— EXTRAIT —
Des voix arabes pour le Likoud ? En mars 2020, la Liste Arabe Unifiée avait obtenu 15 sièges à la Knesset. Le meilleur score pour la représentation des députés arabes israéliens au parlement.

Dix mois plus tard, si l’on se fie aux sondages, la Liste Arabe a perdu un tiers de ses forces dans les intentions de vote, puisqu’elle n’est plus créditée que de dix mandats.

La paralysie politique qui a conduit à de nouvelles élections anticipées pour le mois de mars, a aussi impacté l’électorat arabe israélien. Il reproche à ses élus de ne pas avoir exploité la situation pour faire avancer les intérêts du secteur arabe. Au moment où les grands partis se déchiraient pour la formation d’une coalition, la Liste Arabe aurait eu une carte à jouer, en offrant un soutien parlementaire, en échange de mesures qui auraient permis à la population arabe de sortir de la crise structurelle qui la frappe depuis des années. Mais les députés arabes n’ont pas voulu sauter le pas.

— DONNÉES ENREGISTRÉES —
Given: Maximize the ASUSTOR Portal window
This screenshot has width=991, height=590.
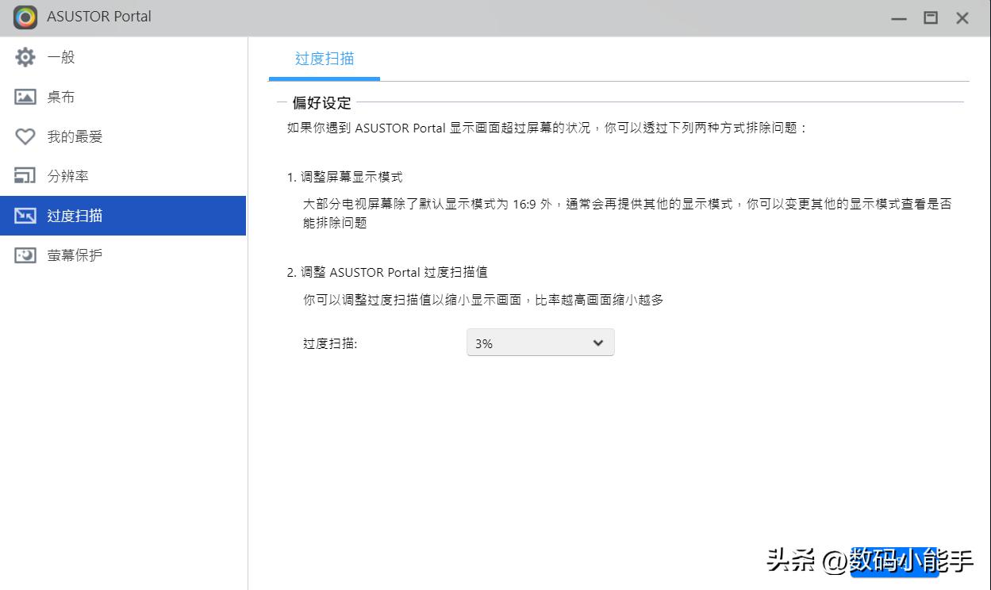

* * *

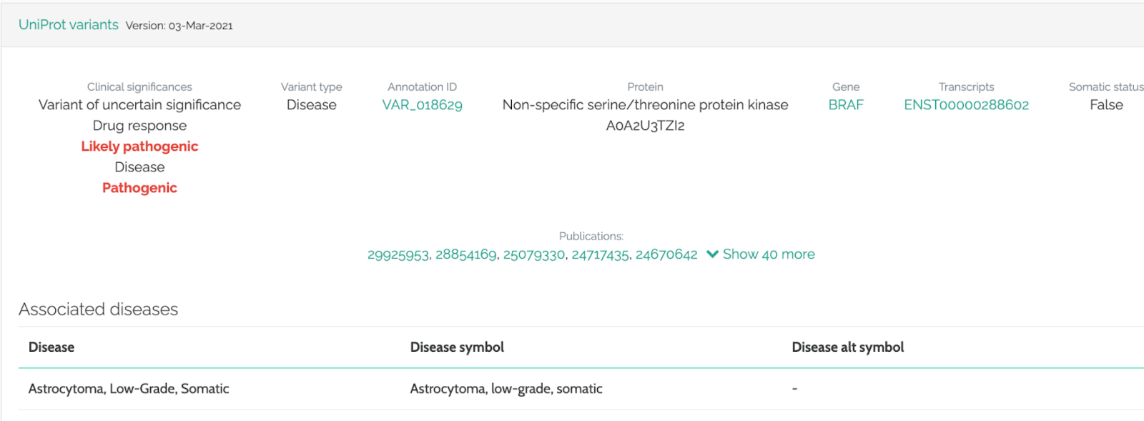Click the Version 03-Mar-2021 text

* * *

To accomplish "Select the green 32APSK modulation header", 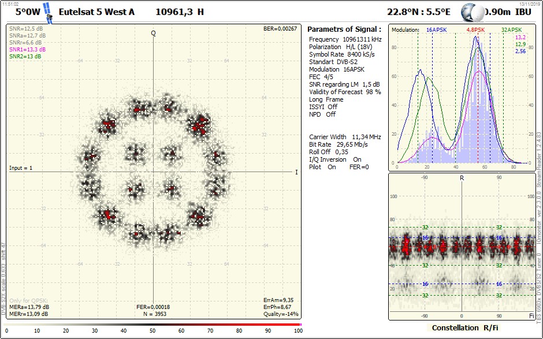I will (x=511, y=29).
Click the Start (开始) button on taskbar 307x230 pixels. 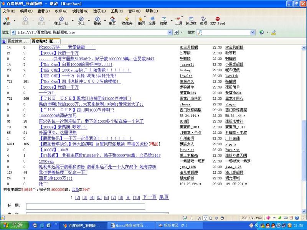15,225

— CONSIGNE —
Reproduisez à l'identique le passage de l'extrait sur l'électorat arabe israélien qui va de « Des voix arabes » jusqu'à « israéliens au parlement. » inclus.

— RÉPONSE RÉDIGÉE —
Des voix arabes pour le Likoud ? En mars 2020, la Liste Arabe Unifiée avait obtenu 15 sièges à la Knesset. Le meilleur score pour la représentation des députés arabes israéliens au parlement.